Work instruction
Scan the lines below for "ηλεκτρικής"; report the number of lines that contain it, and only that.

[[ Task data open ]]

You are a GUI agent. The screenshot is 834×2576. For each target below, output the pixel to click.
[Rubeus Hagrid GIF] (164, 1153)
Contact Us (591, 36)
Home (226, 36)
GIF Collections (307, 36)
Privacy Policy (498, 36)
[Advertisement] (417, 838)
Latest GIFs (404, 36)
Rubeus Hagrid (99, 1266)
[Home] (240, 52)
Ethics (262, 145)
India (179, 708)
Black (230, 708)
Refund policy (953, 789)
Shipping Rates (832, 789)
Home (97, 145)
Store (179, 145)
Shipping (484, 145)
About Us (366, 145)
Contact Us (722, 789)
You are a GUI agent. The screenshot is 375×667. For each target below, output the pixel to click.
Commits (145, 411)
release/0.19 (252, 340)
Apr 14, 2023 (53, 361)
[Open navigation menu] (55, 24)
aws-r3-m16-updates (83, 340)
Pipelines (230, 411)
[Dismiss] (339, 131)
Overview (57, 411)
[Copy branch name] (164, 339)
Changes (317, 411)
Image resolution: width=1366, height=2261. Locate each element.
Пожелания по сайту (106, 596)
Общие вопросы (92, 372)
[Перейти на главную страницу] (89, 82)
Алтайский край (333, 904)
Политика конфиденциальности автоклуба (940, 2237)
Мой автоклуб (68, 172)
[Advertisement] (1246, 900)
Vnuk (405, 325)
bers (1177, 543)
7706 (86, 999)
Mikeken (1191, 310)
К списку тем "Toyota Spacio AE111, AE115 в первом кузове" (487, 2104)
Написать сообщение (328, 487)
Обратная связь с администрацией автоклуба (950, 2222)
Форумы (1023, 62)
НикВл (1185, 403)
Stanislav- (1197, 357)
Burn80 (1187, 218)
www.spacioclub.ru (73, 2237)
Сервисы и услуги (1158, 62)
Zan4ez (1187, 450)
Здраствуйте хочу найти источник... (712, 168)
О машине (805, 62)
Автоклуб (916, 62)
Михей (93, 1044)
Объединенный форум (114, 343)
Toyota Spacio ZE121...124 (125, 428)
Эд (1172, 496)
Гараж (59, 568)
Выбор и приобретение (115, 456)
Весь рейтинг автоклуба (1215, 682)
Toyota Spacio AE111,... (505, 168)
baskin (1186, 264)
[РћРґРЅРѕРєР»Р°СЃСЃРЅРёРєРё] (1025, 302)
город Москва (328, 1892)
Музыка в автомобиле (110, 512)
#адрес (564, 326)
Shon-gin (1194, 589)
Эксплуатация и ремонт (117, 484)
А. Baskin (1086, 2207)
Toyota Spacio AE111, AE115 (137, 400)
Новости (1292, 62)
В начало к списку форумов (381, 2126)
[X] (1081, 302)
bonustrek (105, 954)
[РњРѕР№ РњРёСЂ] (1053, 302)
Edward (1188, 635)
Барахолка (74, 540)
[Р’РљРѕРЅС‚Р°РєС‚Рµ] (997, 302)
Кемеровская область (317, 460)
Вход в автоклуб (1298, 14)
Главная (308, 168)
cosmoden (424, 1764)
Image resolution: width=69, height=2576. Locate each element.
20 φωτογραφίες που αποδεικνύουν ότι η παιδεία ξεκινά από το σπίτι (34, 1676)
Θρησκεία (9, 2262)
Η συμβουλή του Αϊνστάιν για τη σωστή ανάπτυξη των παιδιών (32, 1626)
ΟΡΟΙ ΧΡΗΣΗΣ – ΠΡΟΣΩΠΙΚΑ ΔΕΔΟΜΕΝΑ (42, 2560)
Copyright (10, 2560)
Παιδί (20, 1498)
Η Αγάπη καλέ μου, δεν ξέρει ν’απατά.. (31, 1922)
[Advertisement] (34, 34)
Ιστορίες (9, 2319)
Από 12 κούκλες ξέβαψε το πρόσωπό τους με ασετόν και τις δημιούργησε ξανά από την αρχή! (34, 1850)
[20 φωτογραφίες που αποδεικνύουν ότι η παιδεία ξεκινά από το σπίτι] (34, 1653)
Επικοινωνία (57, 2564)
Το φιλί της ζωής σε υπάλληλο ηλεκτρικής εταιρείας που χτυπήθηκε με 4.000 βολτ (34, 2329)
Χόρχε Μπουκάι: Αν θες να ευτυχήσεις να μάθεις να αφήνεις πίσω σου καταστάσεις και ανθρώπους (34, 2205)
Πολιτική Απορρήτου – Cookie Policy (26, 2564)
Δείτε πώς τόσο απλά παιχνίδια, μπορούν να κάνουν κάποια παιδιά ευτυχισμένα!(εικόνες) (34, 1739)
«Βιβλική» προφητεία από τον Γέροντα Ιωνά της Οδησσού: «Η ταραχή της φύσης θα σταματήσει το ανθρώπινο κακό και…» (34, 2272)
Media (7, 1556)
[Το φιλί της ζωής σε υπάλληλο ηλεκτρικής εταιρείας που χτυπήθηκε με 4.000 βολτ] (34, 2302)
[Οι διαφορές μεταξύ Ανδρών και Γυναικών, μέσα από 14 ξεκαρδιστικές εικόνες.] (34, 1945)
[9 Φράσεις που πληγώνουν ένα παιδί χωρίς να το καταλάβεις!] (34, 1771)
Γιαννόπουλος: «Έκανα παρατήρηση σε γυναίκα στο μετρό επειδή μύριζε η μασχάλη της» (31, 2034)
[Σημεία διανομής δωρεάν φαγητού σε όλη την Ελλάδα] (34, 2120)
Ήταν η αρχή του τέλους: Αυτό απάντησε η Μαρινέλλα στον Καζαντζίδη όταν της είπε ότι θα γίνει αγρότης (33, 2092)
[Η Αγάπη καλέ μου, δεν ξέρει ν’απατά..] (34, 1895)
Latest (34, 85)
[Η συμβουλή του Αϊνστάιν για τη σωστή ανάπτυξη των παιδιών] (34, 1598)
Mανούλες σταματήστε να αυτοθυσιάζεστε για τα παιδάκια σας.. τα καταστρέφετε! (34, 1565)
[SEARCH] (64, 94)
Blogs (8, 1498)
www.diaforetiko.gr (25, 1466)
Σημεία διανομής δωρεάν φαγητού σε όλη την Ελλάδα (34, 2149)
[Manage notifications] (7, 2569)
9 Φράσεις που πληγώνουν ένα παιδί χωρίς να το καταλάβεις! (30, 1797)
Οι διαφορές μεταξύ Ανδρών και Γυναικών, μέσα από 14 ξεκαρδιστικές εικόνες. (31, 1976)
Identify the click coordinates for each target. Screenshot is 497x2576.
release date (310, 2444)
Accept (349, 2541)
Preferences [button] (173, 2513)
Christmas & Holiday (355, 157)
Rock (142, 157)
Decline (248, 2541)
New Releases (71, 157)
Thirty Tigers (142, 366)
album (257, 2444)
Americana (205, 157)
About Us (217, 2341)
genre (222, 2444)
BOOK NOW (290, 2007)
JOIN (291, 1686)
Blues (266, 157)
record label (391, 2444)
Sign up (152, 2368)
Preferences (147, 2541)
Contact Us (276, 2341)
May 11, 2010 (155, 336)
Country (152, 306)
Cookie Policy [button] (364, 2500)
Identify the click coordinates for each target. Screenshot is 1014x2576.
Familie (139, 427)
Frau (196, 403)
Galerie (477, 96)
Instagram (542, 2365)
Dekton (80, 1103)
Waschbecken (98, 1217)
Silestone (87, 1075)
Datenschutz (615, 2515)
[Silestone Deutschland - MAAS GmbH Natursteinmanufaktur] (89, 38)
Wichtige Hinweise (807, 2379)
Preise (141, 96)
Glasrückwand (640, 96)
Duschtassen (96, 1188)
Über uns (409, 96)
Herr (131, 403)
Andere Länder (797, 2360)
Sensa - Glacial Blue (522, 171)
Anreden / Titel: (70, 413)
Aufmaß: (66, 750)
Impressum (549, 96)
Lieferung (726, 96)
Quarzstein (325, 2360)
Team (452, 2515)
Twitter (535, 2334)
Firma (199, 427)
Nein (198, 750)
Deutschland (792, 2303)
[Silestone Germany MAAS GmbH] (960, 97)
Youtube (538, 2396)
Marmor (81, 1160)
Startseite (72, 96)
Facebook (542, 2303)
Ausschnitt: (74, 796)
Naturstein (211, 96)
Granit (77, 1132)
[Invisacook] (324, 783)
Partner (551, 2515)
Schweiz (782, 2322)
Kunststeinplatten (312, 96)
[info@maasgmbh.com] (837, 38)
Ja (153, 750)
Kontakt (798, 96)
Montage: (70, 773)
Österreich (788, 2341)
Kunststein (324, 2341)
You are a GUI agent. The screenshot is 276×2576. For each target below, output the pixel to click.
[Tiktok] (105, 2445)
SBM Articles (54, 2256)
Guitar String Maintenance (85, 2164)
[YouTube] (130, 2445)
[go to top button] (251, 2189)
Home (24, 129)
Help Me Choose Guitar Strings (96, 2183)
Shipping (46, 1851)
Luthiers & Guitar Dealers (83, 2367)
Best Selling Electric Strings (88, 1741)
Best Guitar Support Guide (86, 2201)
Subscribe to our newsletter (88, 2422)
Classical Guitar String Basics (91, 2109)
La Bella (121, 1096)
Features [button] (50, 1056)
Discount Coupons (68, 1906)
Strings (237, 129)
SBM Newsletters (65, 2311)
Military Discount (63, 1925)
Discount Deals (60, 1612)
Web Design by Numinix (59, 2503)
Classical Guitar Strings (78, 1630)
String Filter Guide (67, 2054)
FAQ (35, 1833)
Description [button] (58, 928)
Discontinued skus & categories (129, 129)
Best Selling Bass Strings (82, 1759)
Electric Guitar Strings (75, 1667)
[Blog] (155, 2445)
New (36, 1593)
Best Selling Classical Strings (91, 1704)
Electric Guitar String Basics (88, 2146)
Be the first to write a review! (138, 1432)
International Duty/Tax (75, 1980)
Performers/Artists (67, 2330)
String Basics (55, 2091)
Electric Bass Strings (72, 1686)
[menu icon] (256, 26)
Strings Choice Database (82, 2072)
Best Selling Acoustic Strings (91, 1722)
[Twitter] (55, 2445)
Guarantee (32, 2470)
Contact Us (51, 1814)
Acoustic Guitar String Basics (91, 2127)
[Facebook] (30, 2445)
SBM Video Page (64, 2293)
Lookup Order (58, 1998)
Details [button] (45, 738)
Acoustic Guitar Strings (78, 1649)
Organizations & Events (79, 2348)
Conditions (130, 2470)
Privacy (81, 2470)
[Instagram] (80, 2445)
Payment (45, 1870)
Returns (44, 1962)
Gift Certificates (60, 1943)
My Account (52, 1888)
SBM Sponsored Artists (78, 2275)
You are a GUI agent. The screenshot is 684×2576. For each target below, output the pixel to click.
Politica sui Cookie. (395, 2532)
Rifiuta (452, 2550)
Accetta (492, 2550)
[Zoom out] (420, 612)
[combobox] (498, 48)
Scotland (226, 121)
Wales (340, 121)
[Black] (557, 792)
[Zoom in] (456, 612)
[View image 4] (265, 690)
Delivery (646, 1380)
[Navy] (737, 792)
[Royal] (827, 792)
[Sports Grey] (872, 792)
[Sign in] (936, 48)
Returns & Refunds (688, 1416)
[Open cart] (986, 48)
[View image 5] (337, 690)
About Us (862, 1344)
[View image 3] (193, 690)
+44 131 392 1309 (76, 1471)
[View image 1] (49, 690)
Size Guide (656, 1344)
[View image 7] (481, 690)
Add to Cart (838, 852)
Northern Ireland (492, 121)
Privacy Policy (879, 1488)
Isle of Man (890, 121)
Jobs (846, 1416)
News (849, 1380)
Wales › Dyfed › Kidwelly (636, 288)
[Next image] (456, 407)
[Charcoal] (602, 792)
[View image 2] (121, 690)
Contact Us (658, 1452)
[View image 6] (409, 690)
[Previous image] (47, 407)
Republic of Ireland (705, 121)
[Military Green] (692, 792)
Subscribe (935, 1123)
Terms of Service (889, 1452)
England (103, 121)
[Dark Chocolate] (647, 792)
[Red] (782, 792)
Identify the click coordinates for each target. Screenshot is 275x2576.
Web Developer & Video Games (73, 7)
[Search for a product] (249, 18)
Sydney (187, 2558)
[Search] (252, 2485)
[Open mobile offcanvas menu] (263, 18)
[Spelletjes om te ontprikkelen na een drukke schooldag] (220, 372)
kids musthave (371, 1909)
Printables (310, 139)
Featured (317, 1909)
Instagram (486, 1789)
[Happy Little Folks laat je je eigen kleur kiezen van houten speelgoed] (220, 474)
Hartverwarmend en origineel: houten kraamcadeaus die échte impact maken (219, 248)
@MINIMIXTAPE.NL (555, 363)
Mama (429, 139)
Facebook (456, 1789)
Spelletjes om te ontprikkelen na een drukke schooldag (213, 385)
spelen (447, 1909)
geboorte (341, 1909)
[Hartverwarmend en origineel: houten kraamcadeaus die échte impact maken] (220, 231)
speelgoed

[[ Task data closed ]]

Response
2